Triathlon or time trial bikes are built for one thing: straight-line speed on flat, fast roads. Due to this specificity, most triathletes spend the majority of their training on flat ground. This can lead to a disaster on race day if the course features hills.
Whether its a hilly bike course or the one surprise hill you didn't know existed, spending some time preparing for climbs on the bike can get you to the transition faster and with more energy in your reserve for the run.
From choosing the right equipment to incorporating hill-specific workouts, use these tips to tackle the gnarliest of climbs with plan.
Choose Your Equipment Wisely
Unless the bike leg is littered with climbs, a triathlon bike will still be your best option because of the time-savings you'll get on the flats. What you'll want to think about is the other equipment--namely your cassette and wheels.

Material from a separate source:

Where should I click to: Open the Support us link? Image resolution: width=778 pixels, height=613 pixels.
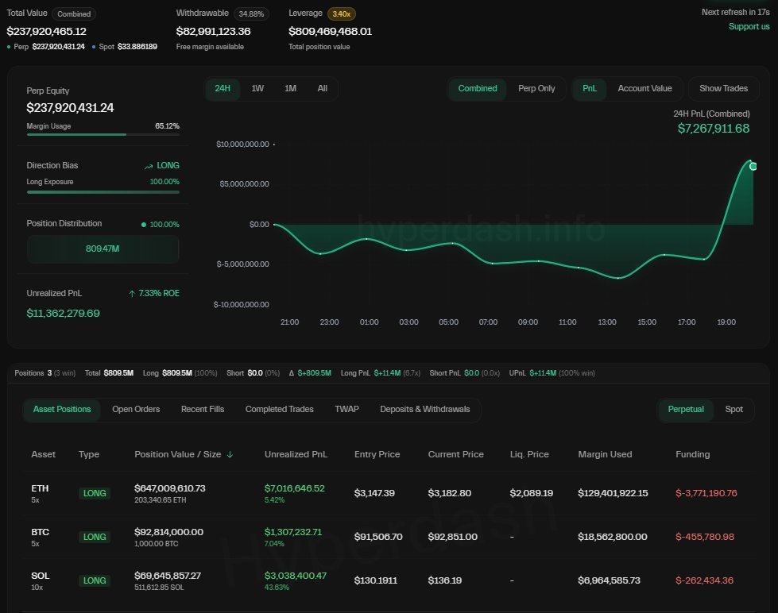click(x=749, y=27)
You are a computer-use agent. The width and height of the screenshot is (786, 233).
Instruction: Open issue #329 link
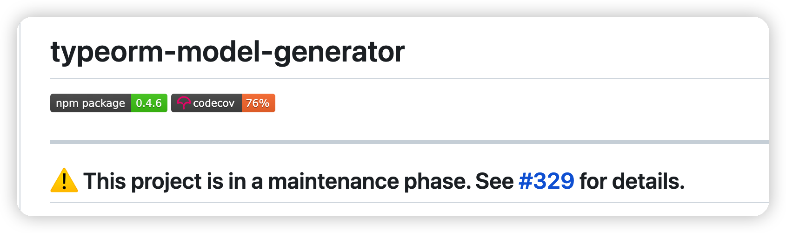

Going with a larger cassette with more teeth on the largest sprocket (such as a 12-28) will help you to spin in an easier gear, especially if the climbs on the course are steep gradients above 8 percent. By using an easier gear, you'll keep lactic acid from building up in your muscles, which will keep you from tiring quickly, so you can save your strength for the run.
Likewise, your wheel choice will make a big difference in your performance when the road goes up. While disc wheels or even aero wheels with 70 to 80mm of depth provide more aerodynamic advantages on the flats, they weigh more than most other options. And weight--especially rotational weight--plays an even larger role on climbs.
If you're expecting a hilly race or several sections of steep gradients, your best option is to go with a wheel that provides some aerodynamic benefits but is reasonably light--ideally rims with a depth between 40mm and 55mm.
Maintain an Even Effort
It's easy to get inspired when you see cyclists hammering up climbs in the Tour de France. But unlike in a cycling race, triathletes aren't racing in a peloton. A steady, even effort will get you to the finish fast and with more energy left for the run--regardless of the quantity or gradient of the hills you're climbing.
Hammering up a climb to show your strength or slowing to a snail's pace to conserve energy is not the way to go. Instead, measure your effort by using your average heart rate or power numbers. Aim for no more than a 10-percent increase in heart rate or power, and make it your goal to maintain this pace just as you would on any other section of the course--regardless of your speed.
Work on Your Form
Instead of struggling up hills with a slow, torturous pedal stroke, utilize a higher rpm (revolutions per minute) to help maintain your effort more effectively without destroying your legs. Aim to maintain 90 to 100 rpms on uphill sections by concentrating on your upstroke and the transition phase (10 o'clock to 1 o'clock) of your pedal stroke. These are common dead spots where power is lost. Try to practice single-leg pedaling drills during your training, which will help you not only on hills, but on flat sections, too.
Other slight changes in your position will also help you maintain your power without huge spikes in your heart rate. These include:
Scooting back on your saddle to recruit more power from larger muscle groups such as your glutes and hamstrings
Moving to a more upright position, which will make it easier to breathe by expanding the lungs
Give yourself a break from the sitting position by alternating occasionally with 10 to 15 seconds of standing on climbs
Use your change in position and the decrease in speed as an opportunity to take in fluids and food--this will help you maintain your aero position on the flats
Incorporate Hill-Specific Workouts
Just like anything else, if you haven't practiced riding hills during training, there's little chance you'll master them during a race.
To prep for an upcoming event, incorporate hill-specific intervals two to three months out. When doing these intervals, it's important to mimic the course as closely as possible. Do high repetitions of 30 seconds to two minutes for short climbs, and fewer repetitions of longer durations for sustained climbs. This will improve your endurance and help get your body used to the kind of efforts you can expect come race day.